The Seven Rules of House-Made Pasta

Long considered the holy grail of Italian cooking, house-made pasta adds nuance and layers of flavor that will bring your dishes to a whole new level. It’s also fast, taking only 2-4 minutes to cook, making it ideal for busy kitchens. Compared to dry pasta which takes closer to 10-15 minutes it’s a no-brainer. Fresh pasta is the way to go. We break down the best way to make your own and rules to live by when making fresh pasta.

Basic Pasta Dough

The Seven Rules of House-Made Pasta

With this simple combination of ingredients, you can go on to create a limitless number of interpretations. Play around with new shapes, flavors and colors that will make your pasta distinct unto itself, and a signature of your establishment. This versatile dough can be used to make anything from ravioli to lasagna sheets.

Ingredients:

Scale up or down depending on your needs.

  • 500g 00 flour
  • 400-450g egg yolks

Instructions:

Pour your flour out onto your work surface in a large heap, using your hand make a well in the center and add your eggs. Use your hands to incorporate the flour into the egg yolks until you have a homogenous mass. Continue to mix until you have a smooth ball.
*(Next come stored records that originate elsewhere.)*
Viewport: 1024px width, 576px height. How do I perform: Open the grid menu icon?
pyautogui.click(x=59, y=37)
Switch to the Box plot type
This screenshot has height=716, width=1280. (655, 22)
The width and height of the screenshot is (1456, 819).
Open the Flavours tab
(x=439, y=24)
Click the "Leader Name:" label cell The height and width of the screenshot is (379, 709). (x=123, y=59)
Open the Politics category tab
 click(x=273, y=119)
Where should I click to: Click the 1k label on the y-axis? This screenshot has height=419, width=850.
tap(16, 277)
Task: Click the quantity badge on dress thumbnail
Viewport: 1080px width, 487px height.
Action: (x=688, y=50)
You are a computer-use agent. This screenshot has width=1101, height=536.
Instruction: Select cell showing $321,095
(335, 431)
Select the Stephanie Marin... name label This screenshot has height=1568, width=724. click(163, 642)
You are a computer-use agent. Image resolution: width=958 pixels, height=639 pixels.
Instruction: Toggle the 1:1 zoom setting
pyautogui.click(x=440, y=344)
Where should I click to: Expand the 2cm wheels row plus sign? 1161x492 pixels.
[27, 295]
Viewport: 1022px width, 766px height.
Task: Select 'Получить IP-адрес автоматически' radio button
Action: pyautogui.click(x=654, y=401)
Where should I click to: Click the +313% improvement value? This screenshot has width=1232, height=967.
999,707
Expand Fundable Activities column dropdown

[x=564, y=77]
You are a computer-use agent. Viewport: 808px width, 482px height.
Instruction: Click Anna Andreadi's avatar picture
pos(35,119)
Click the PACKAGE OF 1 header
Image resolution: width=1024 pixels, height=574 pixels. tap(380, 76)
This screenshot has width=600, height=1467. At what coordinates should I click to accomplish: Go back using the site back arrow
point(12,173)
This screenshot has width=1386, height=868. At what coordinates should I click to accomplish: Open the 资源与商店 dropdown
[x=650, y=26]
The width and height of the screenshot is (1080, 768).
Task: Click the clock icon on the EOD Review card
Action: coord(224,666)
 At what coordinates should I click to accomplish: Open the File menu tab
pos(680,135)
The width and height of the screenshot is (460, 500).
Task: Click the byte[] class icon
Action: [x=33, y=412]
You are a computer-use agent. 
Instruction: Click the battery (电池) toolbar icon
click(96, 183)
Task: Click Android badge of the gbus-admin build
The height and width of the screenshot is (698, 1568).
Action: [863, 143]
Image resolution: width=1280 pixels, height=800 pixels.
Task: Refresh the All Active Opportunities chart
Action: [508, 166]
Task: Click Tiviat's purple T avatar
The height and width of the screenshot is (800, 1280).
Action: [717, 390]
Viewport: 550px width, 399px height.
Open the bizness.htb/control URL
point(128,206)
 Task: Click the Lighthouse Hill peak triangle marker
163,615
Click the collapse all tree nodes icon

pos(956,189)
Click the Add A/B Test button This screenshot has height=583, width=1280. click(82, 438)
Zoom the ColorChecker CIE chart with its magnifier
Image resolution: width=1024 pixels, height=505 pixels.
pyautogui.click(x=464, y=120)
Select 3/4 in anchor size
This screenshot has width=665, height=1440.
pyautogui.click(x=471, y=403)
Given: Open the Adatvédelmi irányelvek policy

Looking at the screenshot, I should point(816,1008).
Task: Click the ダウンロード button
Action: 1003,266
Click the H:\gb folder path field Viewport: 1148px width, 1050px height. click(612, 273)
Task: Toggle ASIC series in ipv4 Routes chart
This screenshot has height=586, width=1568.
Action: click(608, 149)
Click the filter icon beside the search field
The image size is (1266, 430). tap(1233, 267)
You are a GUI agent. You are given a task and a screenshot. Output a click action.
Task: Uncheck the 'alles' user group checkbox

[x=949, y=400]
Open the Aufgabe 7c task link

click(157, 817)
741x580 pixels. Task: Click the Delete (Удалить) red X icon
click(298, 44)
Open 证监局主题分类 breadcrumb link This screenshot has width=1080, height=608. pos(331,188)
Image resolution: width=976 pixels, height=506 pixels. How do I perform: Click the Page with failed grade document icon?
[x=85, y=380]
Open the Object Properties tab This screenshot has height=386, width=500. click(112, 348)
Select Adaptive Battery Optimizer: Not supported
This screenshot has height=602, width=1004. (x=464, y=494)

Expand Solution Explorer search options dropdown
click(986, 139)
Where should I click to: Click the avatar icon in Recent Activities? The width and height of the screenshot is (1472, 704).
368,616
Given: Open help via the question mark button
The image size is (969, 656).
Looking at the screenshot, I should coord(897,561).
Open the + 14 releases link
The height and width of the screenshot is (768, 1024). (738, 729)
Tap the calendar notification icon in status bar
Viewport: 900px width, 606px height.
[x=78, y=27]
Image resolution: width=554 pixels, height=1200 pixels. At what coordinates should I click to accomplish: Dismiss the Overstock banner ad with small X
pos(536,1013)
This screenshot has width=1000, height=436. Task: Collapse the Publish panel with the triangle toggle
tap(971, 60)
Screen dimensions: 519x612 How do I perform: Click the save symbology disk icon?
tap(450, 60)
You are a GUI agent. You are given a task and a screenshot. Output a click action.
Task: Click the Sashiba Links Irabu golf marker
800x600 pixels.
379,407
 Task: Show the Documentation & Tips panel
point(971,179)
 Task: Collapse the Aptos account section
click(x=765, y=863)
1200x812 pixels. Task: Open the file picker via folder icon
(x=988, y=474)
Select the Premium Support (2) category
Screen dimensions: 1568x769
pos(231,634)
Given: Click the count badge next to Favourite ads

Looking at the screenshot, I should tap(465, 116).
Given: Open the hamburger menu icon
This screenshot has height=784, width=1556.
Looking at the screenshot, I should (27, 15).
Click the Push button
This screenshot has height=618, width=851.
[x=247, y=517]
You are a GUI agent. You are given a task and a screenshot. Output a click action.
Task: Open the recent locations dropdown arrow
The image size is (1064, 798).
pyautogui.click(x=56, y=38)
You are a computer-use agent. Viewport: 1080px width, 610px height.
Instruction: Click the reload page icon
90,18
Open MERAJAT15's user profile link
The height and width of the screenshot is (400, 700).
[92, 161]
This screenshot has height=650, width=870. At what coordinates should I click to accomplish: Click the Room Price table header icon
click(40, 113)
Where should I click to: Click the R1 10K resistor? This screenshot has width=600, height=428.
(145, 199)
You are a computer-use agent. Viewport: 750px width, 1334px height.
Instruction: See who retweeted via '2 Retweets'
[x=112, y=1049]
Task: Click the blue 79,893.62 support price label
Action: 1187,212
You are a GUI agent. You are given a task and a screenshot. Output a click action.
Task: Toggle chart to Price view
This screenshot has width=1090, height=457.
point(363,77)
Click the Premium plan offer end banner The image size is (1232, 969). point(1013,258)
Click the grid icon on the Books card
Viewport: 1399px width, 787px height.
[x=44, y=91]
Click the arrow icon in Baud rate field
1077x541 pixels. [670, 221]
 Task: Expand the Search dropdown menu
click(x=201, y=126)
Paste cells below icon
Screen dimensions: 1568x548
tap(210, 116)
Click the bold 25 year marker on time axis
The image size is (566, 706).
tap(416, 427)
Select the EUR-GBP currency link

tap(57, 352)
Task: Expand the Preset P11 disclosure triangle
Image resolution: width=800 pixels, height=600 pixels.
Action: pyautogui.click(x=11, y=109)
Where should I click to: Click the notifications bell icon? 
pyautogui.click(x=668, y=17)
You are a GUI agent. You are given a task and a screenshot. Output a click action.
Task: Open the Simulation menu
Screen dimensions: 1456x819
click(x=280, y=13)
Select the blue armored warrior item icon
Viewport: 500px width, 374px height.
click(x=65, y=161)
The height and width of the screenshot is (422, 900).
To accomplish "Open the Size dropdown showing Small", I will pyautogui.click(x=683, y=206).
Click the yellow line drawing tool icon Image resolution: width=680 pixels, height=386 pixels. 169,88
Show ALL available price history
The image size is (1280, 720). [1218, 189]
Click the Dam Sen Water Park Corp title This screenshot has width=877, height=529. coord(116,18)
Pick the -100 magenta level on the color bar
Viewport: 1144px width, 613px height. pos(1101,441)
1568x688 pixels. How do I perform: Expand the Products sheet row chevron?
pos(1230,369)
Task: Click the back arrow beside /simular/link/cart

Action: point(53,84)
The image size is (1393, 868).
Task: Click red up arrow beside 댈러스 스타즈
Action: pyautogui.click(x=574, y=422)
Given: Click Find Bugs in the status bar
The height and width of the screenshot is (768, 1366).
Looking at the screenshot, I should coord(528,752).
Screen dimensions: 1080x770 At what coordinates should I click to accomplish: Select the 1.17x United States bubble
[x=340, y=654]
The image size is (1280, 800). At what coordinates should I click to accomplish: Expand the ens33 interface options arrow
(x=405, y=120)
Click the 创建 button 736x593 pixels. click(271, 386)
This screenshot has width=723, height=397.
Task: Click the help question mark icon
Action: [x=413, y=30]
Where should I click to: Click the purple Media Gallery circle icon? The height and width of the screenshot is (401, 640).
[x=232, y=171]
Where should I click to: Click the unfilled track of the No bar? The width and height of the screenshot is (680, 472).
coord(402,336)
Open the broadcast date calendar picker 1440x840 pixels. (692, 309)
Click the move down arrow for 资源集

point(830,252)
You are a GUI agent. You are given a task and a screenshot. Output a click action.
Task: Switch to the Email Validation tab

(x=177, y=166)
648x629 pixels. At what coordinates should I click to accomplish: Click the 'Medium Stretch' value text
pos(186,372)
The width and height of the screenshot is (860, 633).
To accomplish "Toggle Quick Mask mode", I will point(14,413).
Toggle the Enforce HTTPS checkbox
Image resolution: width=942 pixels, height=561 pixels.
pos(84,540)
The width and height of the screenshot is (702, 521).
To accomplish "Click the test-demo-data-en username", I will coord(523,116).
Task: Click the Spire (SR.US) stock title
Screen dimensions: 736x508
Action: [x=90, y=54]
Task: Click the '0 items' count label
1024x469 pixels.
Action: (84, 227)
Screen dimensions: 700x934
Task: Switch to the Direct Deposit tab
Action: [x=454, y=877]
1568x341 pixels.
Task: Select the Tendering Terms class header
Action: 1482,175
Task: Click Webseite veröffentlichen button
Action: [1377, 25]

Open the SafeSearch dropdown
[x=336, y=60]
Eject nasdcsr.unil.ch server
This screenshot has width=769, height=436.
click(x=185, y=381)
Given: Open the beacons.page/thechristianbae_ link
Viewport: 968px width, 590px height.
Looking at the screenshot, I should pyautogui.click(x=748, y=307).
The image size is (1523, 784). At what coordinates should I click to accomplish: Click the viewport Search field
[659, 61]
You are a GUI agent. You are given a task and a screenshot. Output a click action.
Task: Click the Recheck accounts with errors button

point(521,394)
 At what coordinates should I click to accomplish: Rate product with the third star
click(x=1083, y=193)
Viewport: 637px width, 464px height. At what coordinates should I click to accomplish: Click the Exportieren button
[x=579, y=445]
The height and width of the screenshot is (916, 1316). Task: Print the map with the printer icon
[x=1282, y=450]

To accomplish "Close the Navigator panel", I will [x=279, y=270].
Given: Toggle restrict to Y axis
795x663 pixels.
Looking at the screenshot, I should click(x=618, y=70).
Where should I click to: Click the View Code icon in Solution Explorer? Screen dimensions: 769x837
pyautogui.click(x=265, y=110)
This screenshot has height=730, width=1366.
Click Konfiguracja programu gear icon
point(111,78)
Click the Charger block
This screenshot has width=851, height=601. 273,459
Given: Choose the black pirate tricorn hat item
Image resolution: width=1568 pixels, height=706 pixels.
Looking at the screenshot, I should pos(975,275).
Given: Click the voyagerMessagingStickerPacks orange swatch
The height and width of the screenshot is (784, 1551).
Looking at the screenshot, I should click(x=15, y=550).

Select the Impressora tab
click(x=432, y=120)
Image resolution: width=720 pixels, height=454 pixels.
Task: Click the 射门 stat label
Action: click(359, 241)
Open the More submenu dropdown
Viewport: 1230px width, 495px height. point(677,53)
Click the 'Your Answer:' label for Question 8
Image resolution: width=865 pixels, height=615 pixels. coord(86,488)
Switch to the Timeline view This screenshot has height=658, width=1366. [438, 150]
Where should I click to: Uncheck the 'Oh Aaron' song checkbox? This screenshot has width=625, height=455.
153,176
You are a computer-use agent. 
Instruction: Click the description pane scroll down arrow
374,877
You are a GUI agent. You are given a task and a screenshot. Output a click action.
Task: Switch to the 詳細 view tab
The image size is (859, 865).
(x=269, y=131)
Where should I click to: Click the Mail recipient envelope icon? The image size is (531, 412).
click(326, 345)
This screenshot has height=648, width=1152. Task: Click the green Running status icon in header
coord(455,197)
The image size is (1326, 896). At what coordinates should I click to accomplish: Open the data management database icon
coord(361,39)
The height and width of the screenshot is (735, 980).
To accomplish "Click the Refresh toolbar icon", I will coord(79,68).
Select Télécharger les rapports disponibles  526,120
At this point, the pasta needs to rest, wrap it in plastic and refrigerate for an hour before rolling out your dough.

1.  Easy on the Flour

The Seven Rules of House-Made Pasta

When rolling out your dough the most important thing is to be conscious of how much extra flour your using. When you created that smooth ball of dough it was at the perfect hydration, but the more flour you use the drier your pasta will be. Only use a sparing amount, just enough to roll out your dough without it tearing.

2.  Creasing

When your rolling your pasta, be mindful of creasing, especially if you’re using a machine. If you allow the dough to roll over onto itself and crease it will have trouble sealing later, that can be especially detrimental if you’re making a stuffed pasta like ravioli.

3.  Drying Time

The Seven Rules of House-Made Pasta

After you’ve finished creating your pasta allow it to dry. In a busy kitchen where space is at a premium, this might scare you, but don’t worry, allowing your pasta to dry for a measly 10-15 minutes is plenty of time and gives your pasta a little “bite.”

4.  Portioning

The Seven Rules of House-Made Pasta

Speed is of the essence in a commercial kitchen, especially during service. Do yourself and your team a favor by pre-portioning your pasta. If making spaghetti or fettuccine or some long noodle. Simply loop them once around your hand to make a neat little circle and nest them side-by-side on a parchment lined sheet pan.

5.  Freezing

When you’ve finished rolling and portioning your pasta always be sure to freeze it. This allows you to make massive quantities in advance and helps your pasta to dry out a little more. Pasta can be made a week in advance.

6.  Boiling

The Seven Rules of House-Made Pasta

This probably goes without saying, but never add salt to your water before it reaches a boil. It takes the water longer to come to temperature, and I’m pretty sure we already mentioned what a precious commodity time was in the kitchen.

7.  Cooking

Once your ready to cook, add the frozen pasta straight to your boiling, salted water. Cook smaller noodles for 2-3 minutes and larger or filled pasta for 4-5 minutes.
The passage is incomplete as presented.